Un’incisione su legno pubblicata il 9 marzo 1872 sulla rivista Frank Leslie’s Weekly ricorda, a perenne memoria, la festa di inaugurazione del Metropolitan Museum of Art di New York al 681 di Fifth Avenue il 20 febbraio 1872. Molto è cambiato da quella perenne incisione e tutto si è progressivamente ingrandito, divenendo un indiscutibile punto di riferimento mondiale. Come sempre gli anniversari costituiscono l’occasione per attualizzare l’importanza di tali strutture alla luce anche dei cambiamenti intorno alle vicende connesse all’arte o più in generale alle collezioni.

In questo 150esimo compleanno è interessante scoprirne le storie conosciute e quelle rimaste ancora da scoprire in un luogo nel quale tutte le epoche sono rappresentate da mirabili opere che catturano lo sguardo e l’attenzione dei visitatori di ogni tempo. E dunque è necessario “rivisitare” il Museo possibilmente di persona oppure avvalendosi di un portale decisamente dinamico che consente una piacevole immersione nella grandezza. Qui tutto è grande, eppure nella consuetudine si è scelto di utilizzare il riduttivo “The Met”, ma in realtà il “miglio dei musei” continua a stupire e ad affascinare per la propria natura monumentale.

E così da quel palazzo della Quinta Strada partì un progetto pionieristico e visionario al tempo stesso. E come non ricordare il suo primo presidente, quel John Taylor Johnston, uomo di idee in movimento che avrebbero migliorato tutti i campi delle sue diverse professioni e con uno spirito imprenditoriale e filantropico che rimanda a figure similari (anche italiane), circostanza evidenziata, alla sera della sua vita, attraverso il suo testamento e non solo giuridico. Anche l’editore George Palmer Putnam merita una menzione speciale e, in questo contesto, nelle vesti di sovrintendente del nascente museo. Da questo punto in poi la storia museale si svolse nella Douglas Mansion, ad ovest della Quattordicesima Strada e dalla temporalità della collocazione si passò al lato est del Central Park dove venne realizzata la sua sede permanente con una continua espansione completata nel 1926 in stile Beaux-Arts.

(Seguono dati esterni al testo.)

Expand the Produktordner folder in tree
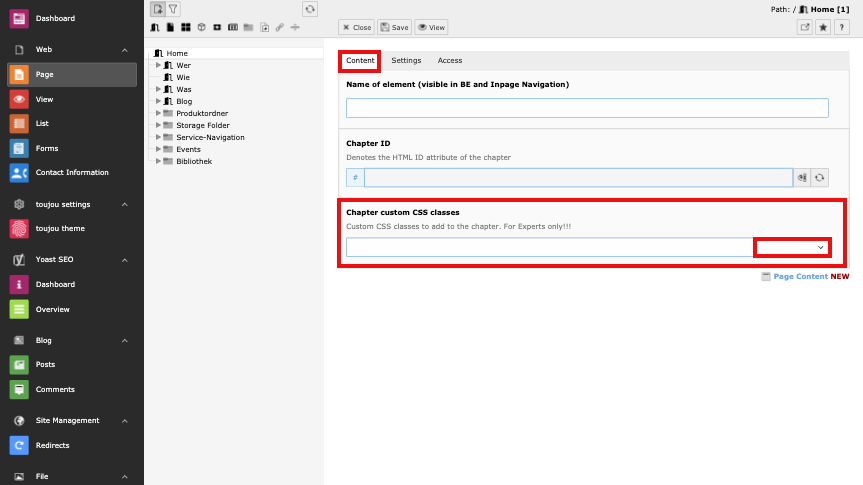Image resolution: width=863 pixels, height=485 pixels. click(157, 113)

Ma qual è il messaggio odierno da tenere bene a mente? La risposta potrebbe essere contenuta nella prefazione di Alberto Garlandini che apre il nuovo volume di Ludovico Solima dal titolo efficace Le Parole del Museo. Sostiene Garlandini che “i musei vivono nella contemporaneità e i temi della contemporaneità sono al centro delle loro attività. Il ruolo sociale dei musei non è una scoperta recente. Se ne parla almeno dal 1972, quando a Santiago del Cile si tenne la conferenza di Icom e Unesco sui musei nel mondo contemporaneo. In quell’evento, passato alla storia della museologia come la Tavola rotonda di Santiago del Cile, venne proposta un’organica visione del museo come istituto al servizio della società, inserito nella vita e nello sviluppo delle comunità” e aggiunge: “l’accessibilità, cuore della funzione del museo al servizio della società e del suo sviluppo”.

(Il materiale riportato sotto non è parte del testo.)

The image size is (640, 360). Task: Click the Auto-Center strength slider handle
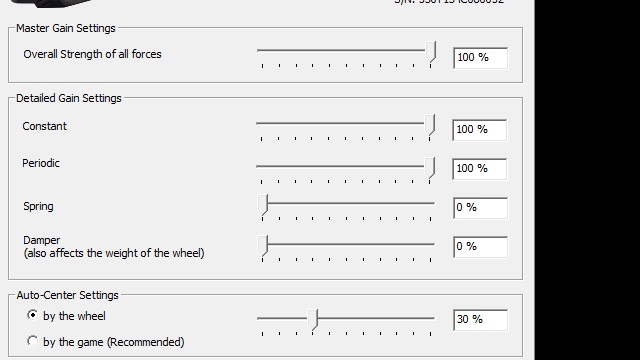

Il libero accesso alla cultura e al patrimonio culturale è uno dei diritti umani riconosciuti dalle Nazioni Unite e dall’Unesco. È un indiscusso indicatore della giustizia sociale e del benessere dei cittadini”. Tale indicatore non si discosta molto dalla volontà dei fondatori del Met. Il Museo newyorkese che qui si contempla è davvero al servizio della società, di quella società che necessità di continue “espansioni” culturali. In questo la pandemia ci ha insegnato che è possibile visitare un museo anche da remoto e in questo la scommessa è stata vinta da parte di quelle organizzazioni che hanno saputo avvicinare le distanze con “aperture” sulle collezioni in una sorta di democrazia culturale per ampliare la platea non solo dei visitatori ma anche degli appassionati.

Educare all’arte: forse questa è la migliore eredità che, a 150 anni dall’inaugurazione del Metropolitan Museum of Art, rimane a disposizione di tutti. E’ cambiato lo scenario dell’inaugurazione di quel febbraio del 1872, ma non l’entusiasmo di un mondo nuovo che verrà anche per fronteggiare le nuove “guerre” più silenziose e spesso più dolorose.